**Task description**
In full and without alteration, copy the listing.

**Source data**

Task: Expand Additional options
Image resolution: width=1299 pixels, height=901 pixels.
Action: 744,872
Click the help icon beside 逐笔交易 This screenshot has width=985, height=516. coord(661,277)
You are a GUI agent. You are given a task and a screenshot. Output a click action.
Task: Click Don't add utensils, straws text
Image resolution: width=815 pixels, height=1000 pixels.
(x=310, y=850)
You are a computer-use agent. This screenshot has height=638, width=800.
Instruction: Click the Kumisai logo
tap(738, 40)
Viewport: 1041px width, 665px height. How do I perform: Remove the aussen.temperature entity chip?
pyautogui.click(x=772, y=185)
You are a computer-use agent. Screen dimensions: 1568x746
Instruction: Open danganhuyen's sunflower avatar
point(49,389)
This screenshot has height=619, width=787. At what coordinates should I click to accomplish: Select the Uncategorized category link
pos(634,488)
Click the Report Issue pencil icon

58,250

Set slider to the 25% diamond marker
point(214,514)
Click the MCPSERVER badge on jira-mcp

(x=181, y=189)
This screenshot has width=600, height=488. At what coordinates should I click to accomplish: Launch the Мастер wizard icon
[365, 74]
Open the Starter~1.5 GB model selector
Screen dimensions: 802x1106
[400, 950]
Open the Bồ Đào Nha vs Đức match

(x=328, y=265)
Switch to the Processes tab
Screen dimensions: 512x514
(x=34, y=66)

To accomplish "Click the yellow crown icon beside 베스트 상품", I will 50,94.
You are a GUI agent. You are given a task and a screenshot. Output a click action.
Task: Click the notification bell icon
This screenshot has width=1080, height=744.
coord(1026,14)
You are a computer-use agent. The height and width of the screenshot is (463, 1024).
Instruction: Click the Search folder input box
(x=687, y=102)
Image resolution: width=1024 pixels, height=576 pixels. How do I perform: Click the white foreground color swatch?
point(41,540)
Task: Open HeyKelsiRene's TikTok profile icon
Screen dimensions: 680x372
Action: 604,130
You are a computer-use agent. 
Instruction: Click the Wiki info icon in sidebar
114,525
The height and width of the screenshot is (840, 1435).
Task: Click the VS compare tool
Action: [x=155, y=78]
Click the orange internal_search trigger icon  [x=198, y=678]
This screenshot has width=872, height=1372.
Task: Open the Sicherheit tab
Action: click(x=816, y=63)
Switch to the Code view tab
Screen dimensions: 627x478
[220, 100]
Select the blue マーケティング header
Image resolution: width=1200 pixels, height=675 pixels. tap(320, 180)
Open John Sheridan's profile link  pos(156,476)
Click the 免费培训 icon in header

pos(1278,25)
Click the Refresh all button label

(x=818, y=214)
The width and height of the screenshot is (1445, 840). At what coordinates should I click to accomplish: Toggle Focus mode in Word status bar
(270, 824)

**Reply to the task**
Task: Expand Additional options
Image resolution: width=1299 pixels, height=901 pixels.
Action: 744,872
Click the help icon beside 逐笔交易 This screenshot has width=985, height=516. coord(661,277)
You are a GUI agent. You are given a task and a screenshot. Output a click action.
Task: Click Don't add utensils, straws text
Image resolution: width=815 pixels, height=1000 pixels.
(x=310, y=850)
You are a computer-use agent. This screenshot has height=638, width=800.
Instruction: Click the Kumisai logo
tap(738, 40)
Viewport: 1041px width, 665px height. How do I perform: Remove the aussen.temperature entity chip?
pyautogui.click(x=772, y=185)
You are a computer-use agent. Screen dimensions: 1568x746
Instruction: Open danganhuyen's sunflower avatar
point(49,389)
This screenshot has height=619, width=787. At what coordinates should I click to accomplish: Select the Uncategorized category link
pos(634,488)
Click the Report Issue pencil icon

58,250

Set slider to the 25% diamond marker
point(214,514)
Click the MCPSERVER badge on jira-mcp

(x=181, y=189)
This screenshot has width=600, height=488. At what coordinates should I click to accomplish: Launch the Мастер wizard icon
[365, 74]
Open the Starter~1.5 GB model selector
Screen dimensions: 802x1106
[400, 950]
Open the Bồ Đào Nha vs Đức match

(x=328, y=265)
Switch to the Processes tab
Screen dimensions: 512x514
(x=34, y=66)

To accomplish "Click the yellow crown icon beside 베스트 상품", I will 50,94.
You are a GUI agent. You are given a task and a screenshot. Output a click action.
Task: Click the notification bell icon
This screenshot has width=1080, height=744.
coord(1026,14)
You are a computer-use agent. The height and width of the screenshot is (463, 1024).
Instruction: Click the Search folder input box
(x=687, y=102)
Image resolution: width=1024 pixels, height=576 pixels. How do I perform: Click the white foreground color swatch?
point(41,540)
Task: Open HeyKelsiRene's TikTok profile icon
Screen dimensions: 680x372
Action: 604,130
You are a computer-use agent. 
Instruction: Click the Wiki info icon in sidebar
114,525
The height and width of the screenshot is (840, 1435).
Task: Click the VS compare tool
Action: [x=155, y=78]
Click the orange internal_search trigger icon  [x=198, y=678]
This screenshot has width=872, height=1372.
Task: Open the Sicherheit tab
Action: click(x=816, y=63)
Switch to the Code view tab
Screen dimensions: 627x478
[220, 100]
Select the blue マーケティング header
Image resolution: width=1200 pixels, height=675 pixels. tap(320, 180)
Open John Sheridan's profile link  pos(156,476)
Click the 免费培训 icon in header

pos(1278,25)
Click the Refresh all button label

(x=818, y=214)
The width and height of the screenshot is (1445, 840). At what coordinates should I click to accomplish: Toggle Focus mode in Word status bar
(270, 824)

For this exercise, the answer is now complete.